Im Jahre 1829 brachte Lyons den englischen Gesandten Sir Robert Gordon nach Konstantinopel. Lyons wurde hier mit seinem Kriegsschiffe „Blonds“ der erste Engländer, der ein englisches Kriegsschiff im schwarzen Meere sehen ließ. Im Frühlinge 1833 begleitete er den neuen König Griechenlands, Otto von Bayern, nach Athen –, wo er eine Zeit lang als Regierungsbevollmächtigter blieb. Er ward später zum Baronet erhoben und geadelt. Seine Würde als Rear-Admiral datirt vom 14. Januar 1850.

Er hat zwei Söhne und zwei Töchter, deren eine an den Baron Philipp von Würzburg verheirathet ist.
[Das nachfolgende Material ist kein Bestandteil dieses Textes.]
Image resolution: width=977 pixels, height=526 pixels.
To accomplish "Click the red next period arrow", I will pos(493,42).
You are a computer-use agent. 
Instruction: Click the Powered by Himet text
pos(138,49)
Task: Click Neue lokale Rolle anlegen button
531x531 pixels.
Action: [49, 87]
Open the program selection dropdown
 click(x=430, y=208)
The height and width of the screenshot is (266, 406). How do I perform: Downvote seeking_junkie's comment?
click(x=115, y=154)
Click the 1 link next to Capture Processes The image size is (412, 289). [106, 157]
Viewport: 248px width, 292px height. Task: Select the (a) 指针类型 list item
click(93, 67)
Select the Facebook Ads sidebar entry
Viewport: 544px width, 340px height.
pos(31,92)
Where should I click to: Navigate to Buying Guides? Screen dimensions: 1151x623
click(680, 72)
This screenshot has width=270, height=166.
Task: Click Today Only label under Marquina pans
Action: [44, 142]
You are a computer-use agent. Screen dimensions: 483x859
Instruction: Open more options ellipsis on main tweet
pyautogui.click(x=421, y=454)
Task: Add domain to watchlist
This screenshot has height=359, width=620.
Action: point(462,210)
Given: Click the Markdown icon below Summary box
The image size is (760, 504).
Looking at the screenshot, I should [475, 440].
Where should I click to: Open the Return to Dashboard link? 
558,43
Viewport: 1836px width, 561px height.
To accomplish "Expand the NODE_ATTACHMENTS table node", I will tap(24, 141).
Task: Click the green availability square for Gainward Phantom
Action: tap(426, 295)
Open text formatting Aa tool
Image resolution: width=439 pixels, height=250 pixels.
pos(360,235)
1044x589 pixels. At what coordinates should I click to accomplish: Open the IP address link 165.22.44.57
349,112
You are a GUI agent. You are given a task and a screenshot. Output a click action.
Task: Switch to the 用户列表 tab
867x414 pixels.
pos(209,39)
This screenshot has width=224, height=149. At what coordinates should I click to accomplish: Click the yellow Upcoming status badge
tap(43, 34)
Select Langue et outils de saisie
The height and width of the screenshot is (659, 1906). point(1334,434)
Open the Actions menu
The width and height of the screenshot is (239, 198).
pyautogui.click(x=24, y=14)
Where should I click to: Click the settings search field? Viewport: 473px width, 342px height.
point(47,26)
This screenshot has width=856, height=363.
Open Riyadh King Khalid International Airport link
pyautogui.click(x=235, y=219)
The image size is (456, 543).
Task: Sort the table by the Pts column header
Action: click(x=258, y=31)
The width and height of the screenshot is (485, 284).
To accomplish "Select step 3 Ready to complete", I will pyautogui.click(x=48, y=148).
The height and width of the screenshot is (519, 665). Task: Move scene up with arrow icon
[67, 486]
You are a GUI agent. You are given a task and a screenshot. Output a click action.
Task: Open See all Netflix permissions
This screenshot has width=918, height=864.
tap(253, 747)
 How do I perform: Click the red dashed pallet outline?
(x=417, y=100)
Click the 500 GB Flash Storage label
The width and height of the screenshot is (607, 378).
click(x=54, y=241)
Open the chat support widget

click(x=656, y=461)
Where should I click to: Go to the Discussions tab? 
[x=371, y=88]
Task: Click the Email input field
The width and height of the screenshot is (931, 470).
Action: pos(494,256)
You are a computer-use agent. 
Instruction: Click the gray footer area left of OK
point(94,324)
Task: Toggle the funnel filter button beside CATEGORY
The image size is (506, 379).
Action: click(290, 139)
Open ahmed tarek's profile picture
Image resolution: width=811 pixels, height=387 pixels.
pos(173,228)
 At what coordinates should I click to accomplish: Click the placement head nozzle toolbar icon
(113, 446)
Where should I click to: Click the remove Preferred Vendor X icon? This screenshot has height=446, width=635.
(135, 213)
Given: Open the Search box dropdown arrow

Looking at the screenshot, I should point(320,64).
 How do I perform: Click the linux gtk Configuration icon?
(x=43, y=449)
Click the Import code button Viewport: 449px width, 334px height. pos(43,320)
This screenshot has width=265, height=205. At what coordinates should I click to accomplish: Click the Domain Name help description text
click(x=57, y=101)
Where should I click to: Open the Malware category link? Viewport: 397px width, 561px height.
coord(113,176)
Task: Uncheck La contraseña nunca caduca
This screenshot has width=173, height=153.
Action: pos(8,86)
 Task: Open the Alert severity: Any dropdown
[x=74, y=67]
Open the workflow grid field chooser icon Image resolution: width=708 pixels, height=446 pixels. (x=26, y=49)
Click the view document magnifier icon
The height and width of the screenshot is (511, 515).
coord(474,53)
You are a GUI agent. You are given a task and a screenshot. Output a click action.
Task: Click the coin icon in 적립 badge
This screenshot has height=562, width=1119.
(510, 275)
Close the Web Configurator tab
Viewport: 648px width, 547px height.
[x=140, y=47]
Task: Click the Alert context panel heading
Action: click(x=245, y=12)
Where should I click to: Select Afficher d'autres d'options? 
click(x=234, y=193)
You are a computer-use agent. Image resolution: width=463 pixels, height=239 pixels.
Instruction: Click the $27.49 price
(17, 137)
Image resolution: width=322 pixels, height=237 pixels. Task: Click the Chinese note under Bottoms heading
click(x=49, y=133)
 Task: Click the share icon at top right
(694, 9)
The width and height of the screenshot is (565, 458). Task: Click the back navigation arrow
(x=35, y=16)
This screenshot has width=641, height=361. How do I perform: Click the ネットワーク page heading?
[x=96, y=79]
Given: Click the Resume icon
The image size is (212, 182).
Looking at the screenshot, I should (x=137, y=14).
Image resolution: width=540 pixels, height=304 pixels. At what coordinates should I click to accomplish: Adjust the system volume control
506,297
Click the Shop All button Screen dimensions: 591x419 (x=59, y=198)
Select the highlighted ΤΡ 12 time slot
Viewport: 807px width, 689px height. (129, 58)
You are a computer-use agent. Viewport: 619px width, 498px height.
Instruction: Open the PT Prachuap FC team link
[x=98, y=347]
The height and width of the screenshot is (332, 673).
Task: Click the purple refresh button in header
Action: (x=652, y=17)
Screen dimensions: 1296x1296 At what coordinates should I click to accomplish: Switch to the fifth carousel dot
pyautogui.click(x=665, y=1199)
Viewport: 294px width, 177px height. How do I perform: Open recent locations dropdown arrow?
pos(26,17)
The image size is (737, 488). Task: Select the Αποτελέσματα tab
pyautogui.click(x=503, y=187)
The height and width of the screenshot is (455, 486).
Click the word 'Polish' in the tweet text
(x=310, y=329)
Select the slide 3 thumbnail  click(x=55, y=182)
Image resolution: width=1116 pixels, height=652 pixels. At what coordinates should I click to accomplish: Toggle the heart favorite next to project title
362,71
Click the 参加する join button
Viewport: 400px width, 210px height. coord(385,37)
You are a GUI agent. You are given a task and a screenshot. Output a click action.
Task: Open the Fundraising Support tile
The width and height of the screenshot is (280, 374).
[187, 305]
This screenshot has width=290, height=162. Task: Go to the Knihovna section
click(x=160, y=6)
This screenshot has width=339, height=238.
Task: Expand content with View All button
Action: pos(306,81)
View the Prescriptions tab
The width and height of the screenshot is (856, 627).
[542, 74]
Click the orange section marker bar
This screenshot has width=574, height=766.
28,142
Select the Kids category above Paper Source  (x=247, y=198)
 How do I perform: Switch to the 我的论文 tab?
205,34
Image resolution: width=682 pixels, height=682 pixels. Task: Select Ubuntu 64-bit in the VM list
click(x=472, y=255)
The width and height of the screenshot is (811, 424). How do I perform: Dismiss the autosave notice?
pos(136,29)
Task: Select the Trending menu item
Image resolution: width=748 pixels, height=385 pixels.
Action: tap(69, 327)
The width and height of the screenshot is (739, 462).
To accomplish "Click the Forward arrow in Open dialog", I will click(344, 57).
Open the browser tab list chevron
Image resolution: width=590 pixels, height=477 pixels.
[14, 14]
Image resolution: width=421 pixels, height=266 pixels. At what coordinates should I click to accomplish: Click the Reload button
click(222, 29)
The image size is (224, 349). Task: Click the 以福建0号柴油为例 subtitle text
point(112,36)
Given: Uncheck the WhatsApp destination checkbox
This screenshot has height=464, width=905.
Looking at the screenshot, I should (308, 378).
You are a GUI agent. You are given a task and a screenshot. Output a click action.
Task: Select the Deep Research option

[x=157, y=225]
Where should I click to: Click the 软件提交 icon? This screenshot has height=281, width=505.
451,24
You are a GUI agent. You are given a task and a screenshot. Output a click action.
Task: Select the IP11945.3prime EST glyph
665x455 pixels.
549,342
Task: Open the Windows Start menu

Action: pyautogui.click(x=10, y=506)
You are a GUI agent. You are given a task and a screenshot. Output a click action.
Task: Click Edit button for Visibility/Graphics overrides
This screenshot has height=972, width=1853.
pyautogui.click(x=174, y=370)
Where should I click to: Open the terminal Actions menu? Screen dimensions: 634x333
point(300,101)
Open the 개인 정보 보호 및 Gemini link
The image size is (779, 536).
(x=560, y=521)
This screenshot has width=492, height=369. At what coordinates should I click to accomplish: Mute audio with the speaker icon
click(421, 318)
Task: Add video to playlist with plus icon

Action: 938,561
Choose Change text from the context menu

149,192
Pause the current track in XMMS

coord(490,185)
Sein Hauptruhm im schwarzen Meere besteht in der kühnen und umsichtigen Art, womit er die Landung der Truppen bei Eupatoria befehligte und in seinem Trotze und Todesmuthe, womit er am 17. October blos 500 Yards von den Batterien und blos 2 Fuß tief Wasser unter dem Kiel seines Schiffes „Agamemnon“ das Bombardement von Sebastopol begann und bis in die Nacht fortsetzte. Ohne ihn wäre vielleicht die ganze englische schwarze Meer-Flotte unter Dundas eingeschlossen, während die Belagerer von Sebastopol in Todesschlaf niedergeschmettert wurden.

Ohne Sir E. Lyons hätte Admiral Dundas vielleicht nie die unter den Verhältnissen dringend nothwendigen Dienste der Flottensoldaten auf dem Lande zugegeben. Durch eine frühere und umfangreichere Zusammenwirkung der Marine- und Landtruppen wären vielleicht die demüthigenden Ergebnisse eines Heldenkampfes auf der Krim ganz oder zum Theil vermieden worden. Die Stellungen der Flotten im baltischen und schwarzen Meere waren lächerlich, da der Walfisch immer zu erwarten schien, der Löwe werde zu ihm in’s Wasser kommen, um sich hier ersäufen zu lassen.

Empfohlene Zitierweise:
verschiedene: Die Gartenlaube (1854). Ernst Keil, Leipzig 1854, Seite 632. Digitale Volltext-Ausgabe bei Wikisource, URL: https://de.wikisource.org/w/index.php?title=Seite:Die_Gartenlaube_(1854)_632.jpg&oldid=- (Version vom 4.8.2020)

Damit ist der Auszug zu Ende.